◆ WHAT TO DO
Copy all the entries below exactly, but not the pictures.

◆ EXTRACTED RECORDS
===============
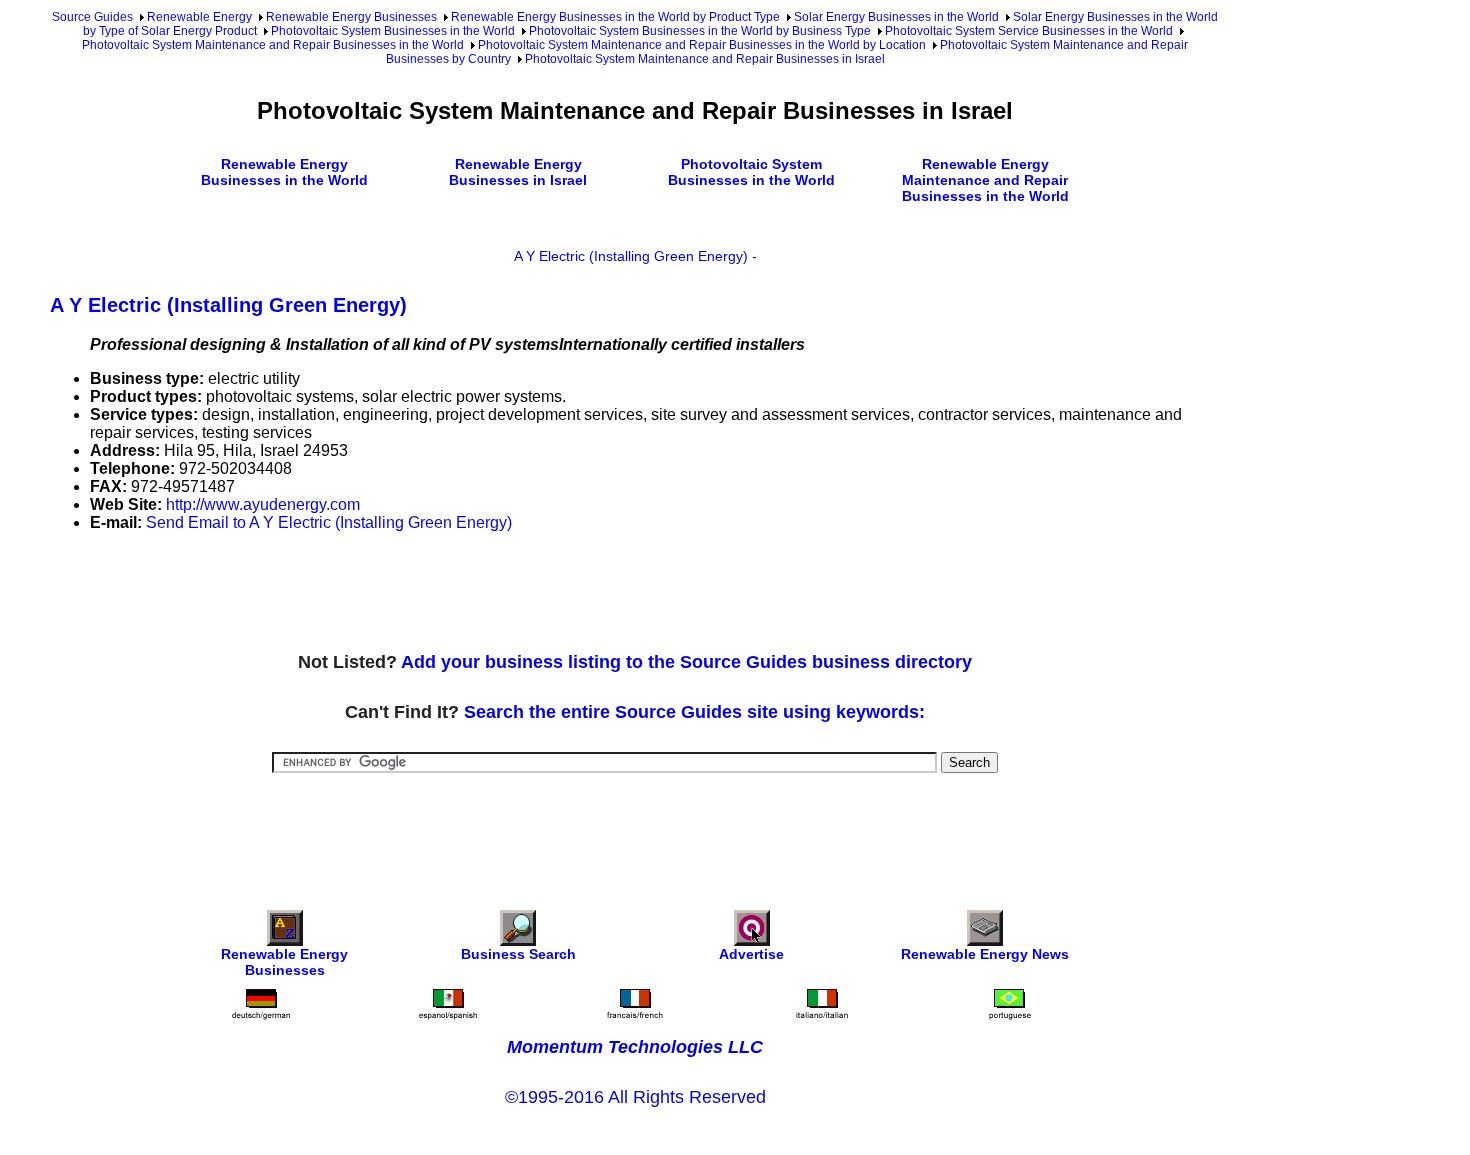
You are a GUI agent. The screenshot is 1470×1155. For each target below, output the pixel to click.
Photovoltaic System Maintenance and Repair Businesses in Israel (705, 59)
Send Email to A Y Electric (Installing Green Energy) (329, 522)
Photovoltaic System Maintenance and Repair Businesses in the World (273, 45)
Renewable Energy (199, 17)
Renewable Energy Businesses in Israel (518, 172)
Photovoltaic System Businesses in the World (393, 31)
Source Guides (92, 17)
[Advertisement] (414, 593)
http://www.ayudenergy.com (263, 504)
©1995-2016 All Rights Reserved (635, 1097)
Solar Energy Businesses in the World (896, 17)
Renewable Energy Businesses (351, 17)
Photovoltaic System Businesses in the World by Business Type (700, 31)
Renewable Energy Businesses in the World (284, 172)
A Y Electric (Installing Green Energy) (631, 256)
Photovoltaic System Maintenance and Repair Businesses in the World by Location (702, 45)
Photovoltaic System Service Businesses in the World (1029, 31)
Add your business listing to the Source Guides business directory (686, 662)
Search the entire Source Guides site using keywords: (694, 712)
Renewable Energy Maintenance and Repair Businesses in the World (985, 180)
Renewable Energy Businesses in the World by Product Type (615, 17)
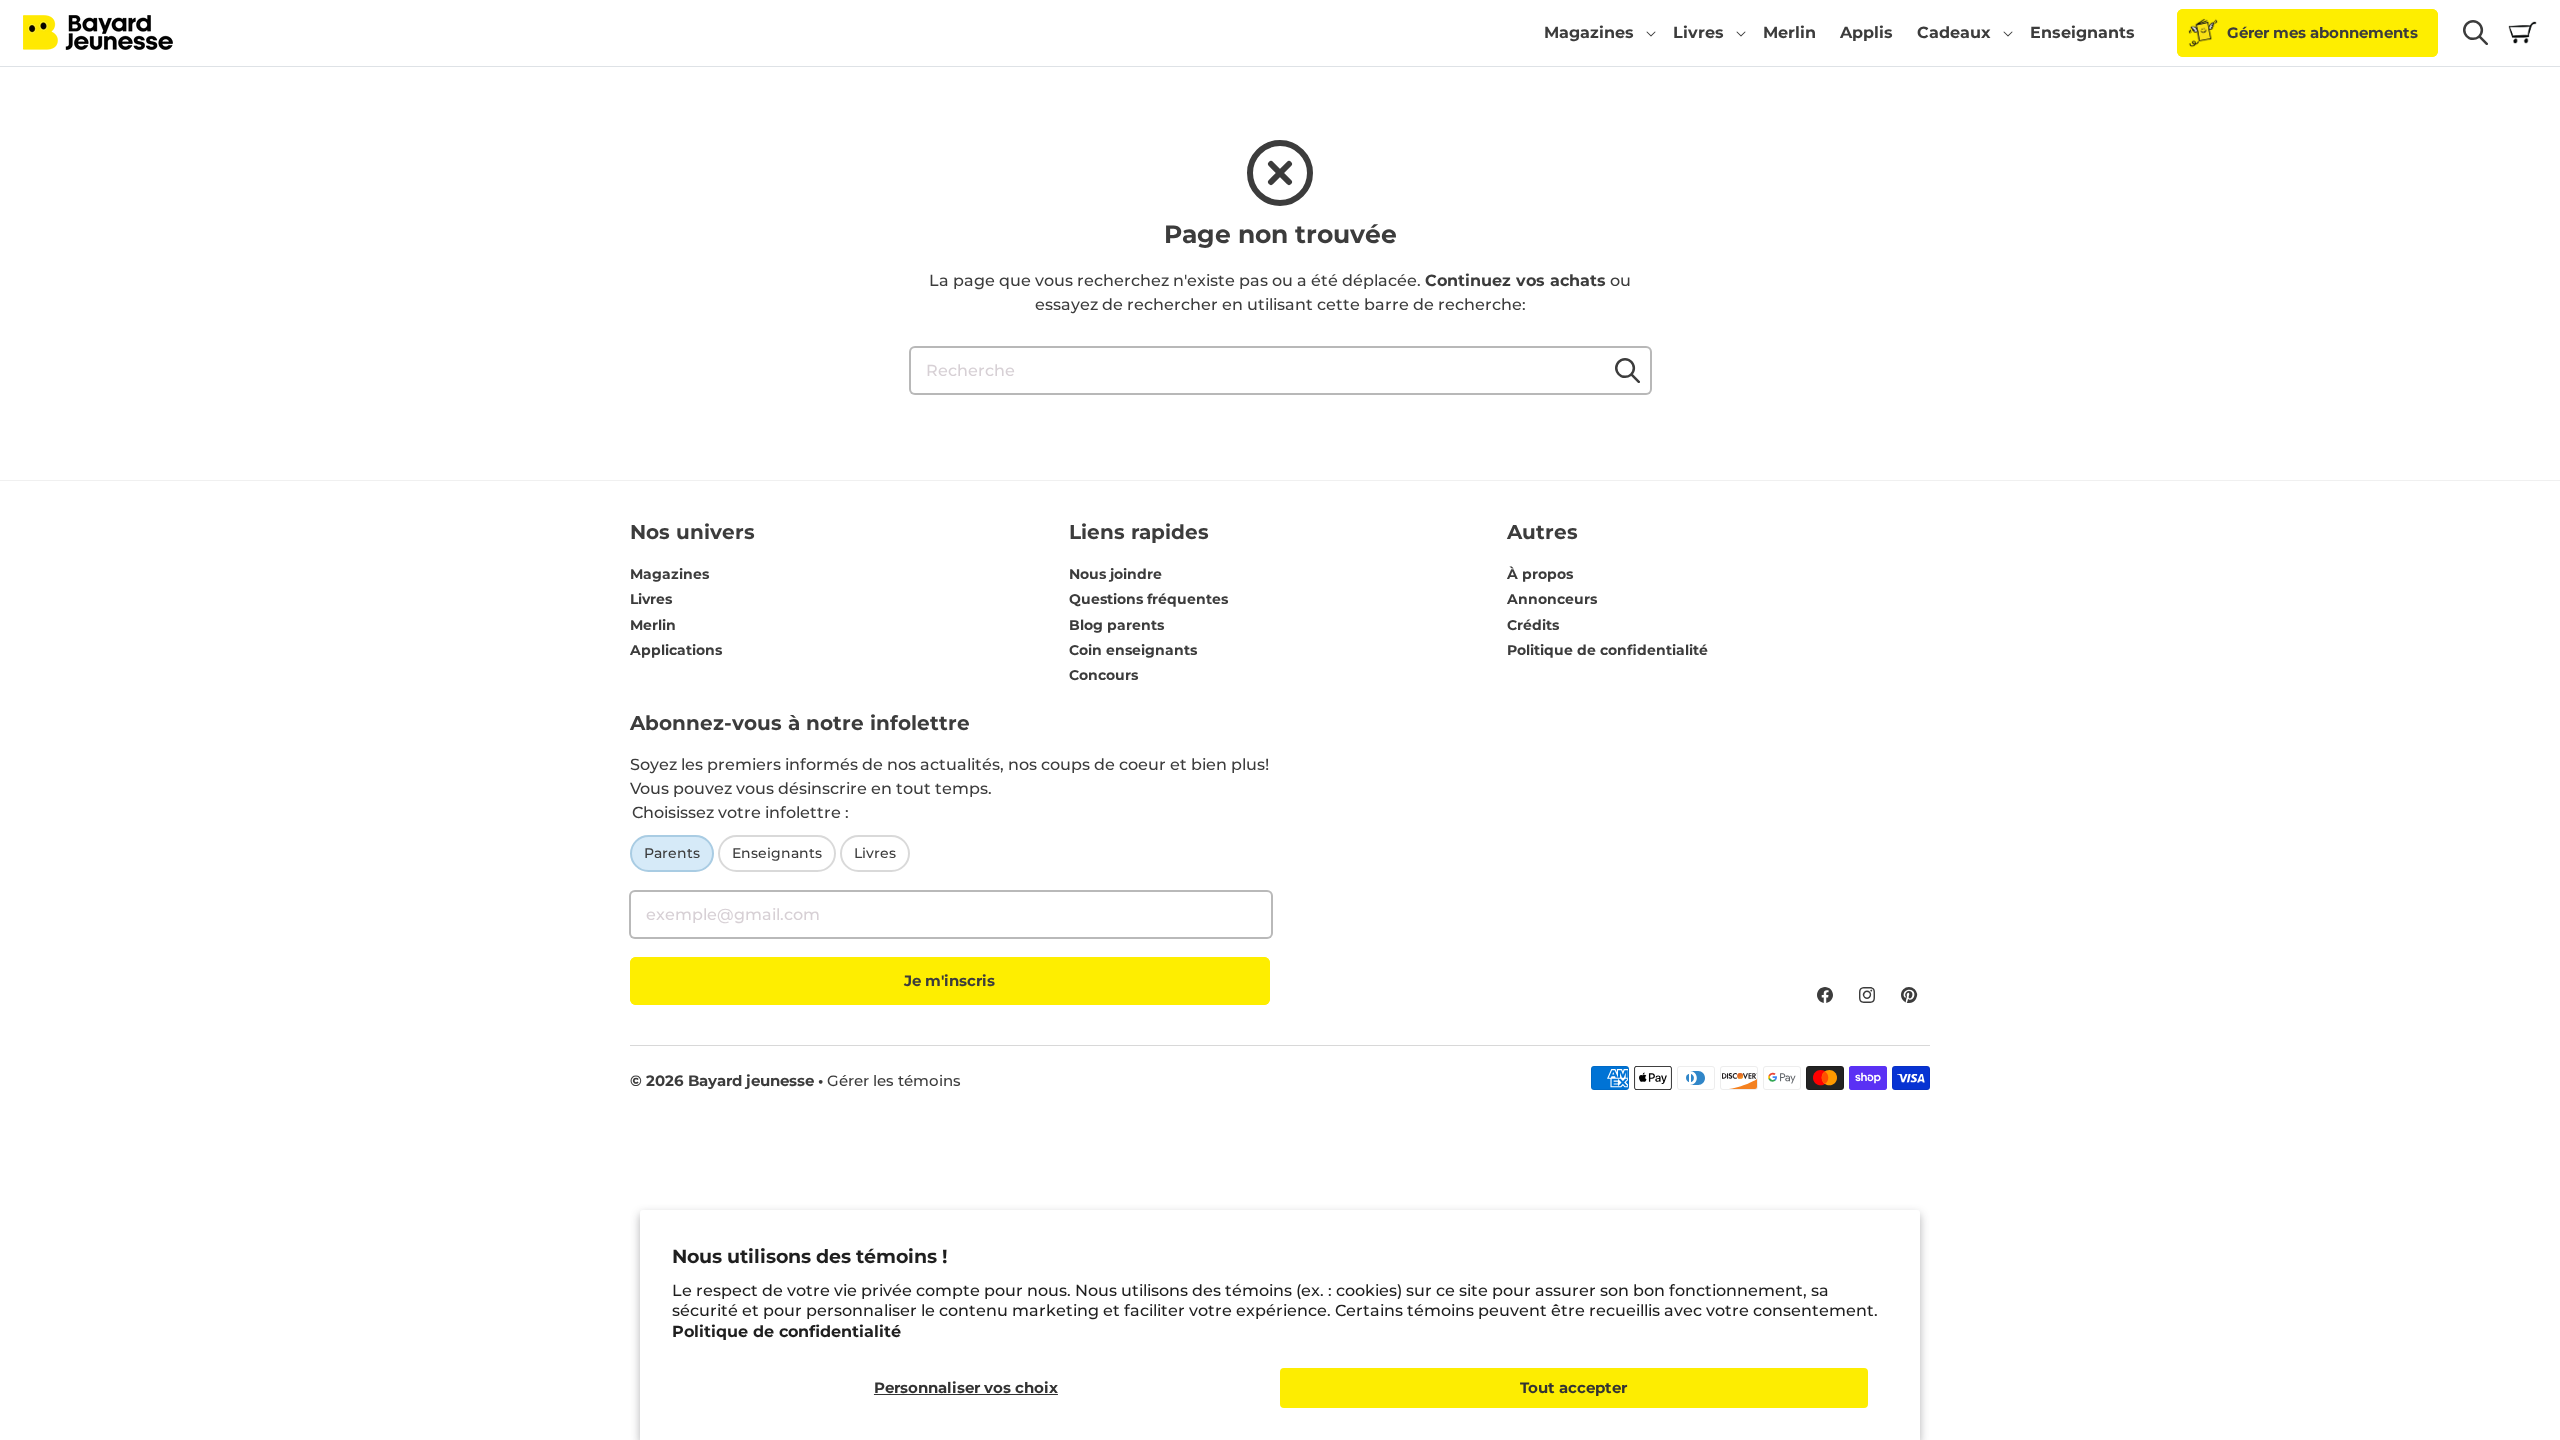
===============
◆ ANSWER BELOW
You are a GUI agent. The screenshot is 1470×1155. For each target below, output the pixel to click.
Photovoltaic System Maintenance and Repair Businesses in Israel (705, 59)
Send Email to A Y Electric (Installing Green Energy) (329, 522)
Photovoltaic System Maintenance and Repair Businesses in the World (273, 45)
Renewable Energy (199, 17)
Renewable Energy Businesses in Israel (518, 172)
Photovoltaic System Businesses in the World (393, 31)
Source Guides (92, 17)
[Advertisement] (414, 593)
http://www.ayudenergy.com (263, 504)
©1995-2016 All Rights Reserved (635, 1097)
Solar Energy Businesses in the World (896, 17)
Renewable Energy Businesses (351, 17)
Photovoltaic System Businesses in the World by Business Type (700, 31)
Renewable Energy Businesses in the World (284, 172)
A Y Electric (Installing Green Energy) (631, 256)
Photovoltaic System Maintenance and Repair Businesses in the World by Location (702, 45)
Photovoltaic System Service Businesses in the World (1029, 31)
Add your business listing to the Source Guides business directory (686, 662)
Search the entire Source Guides site using keywords: (694, 712)
Renewable Energy Maintenance and Repair Businesses in the World (985, 180)
Renewable Energy Businesses in the World by Product Type (615, 17)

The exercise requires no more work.